▶ Activity
Beneath this task are records; print exactly the stretch of them from the line with "SUBSCRIBE (1064, 1069)" through the line with "Исповед на Оливер", both ends included.

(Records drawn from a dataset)
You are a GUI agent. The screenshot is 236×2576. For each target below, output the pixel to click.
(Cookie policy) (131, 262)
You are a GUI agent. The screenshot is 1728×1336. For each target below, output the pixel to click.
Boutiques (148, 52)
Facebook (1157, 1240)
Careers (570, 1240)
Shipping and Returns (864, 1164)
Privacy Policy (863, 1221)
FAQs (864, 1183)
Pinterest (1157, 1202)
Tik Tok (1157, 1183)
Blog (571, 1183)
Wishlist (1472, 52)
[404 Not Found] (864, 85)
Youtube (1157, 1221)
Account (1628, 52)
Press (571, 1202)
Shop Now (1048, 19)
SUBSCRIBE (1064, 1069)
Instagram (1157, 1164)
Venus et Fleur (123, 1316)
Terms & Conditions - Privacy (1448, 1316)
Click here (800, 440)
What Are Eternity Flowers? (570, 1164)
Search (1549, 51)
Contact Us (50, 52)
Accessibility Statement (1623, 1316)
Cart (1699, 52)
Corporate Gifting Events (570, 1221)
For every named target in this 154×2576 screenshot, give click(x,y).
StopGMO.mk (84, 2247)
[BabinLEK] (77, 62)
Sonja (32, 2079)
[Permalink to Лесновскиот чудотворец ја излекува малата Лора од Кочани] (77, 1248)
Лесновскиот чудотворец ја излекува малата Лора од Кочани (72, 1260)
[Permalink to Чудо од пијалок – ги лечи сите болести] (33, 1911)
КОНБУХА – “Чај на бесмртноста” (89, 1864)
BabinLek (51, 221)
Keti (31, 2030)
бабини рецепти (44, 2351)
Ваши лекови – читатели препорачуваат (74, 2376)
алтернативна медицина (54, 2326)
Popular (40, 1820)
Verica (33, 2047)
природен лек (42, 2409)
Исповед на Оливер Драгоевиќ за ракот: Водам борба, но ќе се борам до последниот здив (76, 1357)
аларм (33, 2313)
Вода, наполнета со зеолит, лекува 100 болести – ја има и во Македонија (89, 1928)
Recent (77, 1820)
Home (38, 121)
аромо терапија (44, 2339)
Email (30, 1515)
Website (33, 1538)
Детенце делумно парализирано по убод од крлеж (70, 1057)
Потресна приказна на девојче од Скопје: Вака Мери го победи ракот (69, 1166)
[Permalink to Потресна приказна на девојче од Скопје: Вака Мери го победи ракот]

▶ Result for this exercise
SUBSCRIBE (1064, 1069)
Instagram (1157, 1164)
Venus et Fleur (123, 1316)
Terms & Conditions - Privacy (1448, 1316)
Click here (800, 440)
What Are Eternity Flowers? (570, 1164)
Search (1549, 51)
Contact Us (50, 52)
Accessibility Statement (1623, 1316)
Cart (1699, 52)
Corporate Gifting Events (570, 1221)
For every named target in this 154×2576 screenshot, give click(x,y).
StopGMO.mk (84, 2247)
[BabinLEK] (77, 62)
Sonja (32, 2079)
[Permalink to Лесновскиот чудотворец ја излекува малата Лора од Кочани] (77, 1248)
Лесновскиот чудотворец ја излекува малата Лора од Кочани (72, 1260)
[Permalink to Чудо од пијалок – ги лечи сите болести] (33, 1911)
КОНБУХА – “Чај на бесмртноста” (89, 1864)
BabinLek (51, 221)
Keti (31, 2030)
бабини рецепти (44, 2351)
Ваши лекови – читатели препорачуваат (74, 2376)
алтернативна медицина (54, 2326)
Popular (40, 1820)
Verica (33, 2047)
природен лек (42, 2409)
Исповед на Оливер Драгоевиќ за ракот: Водам борба, но ќе се борам до последниот здив (76, 1357)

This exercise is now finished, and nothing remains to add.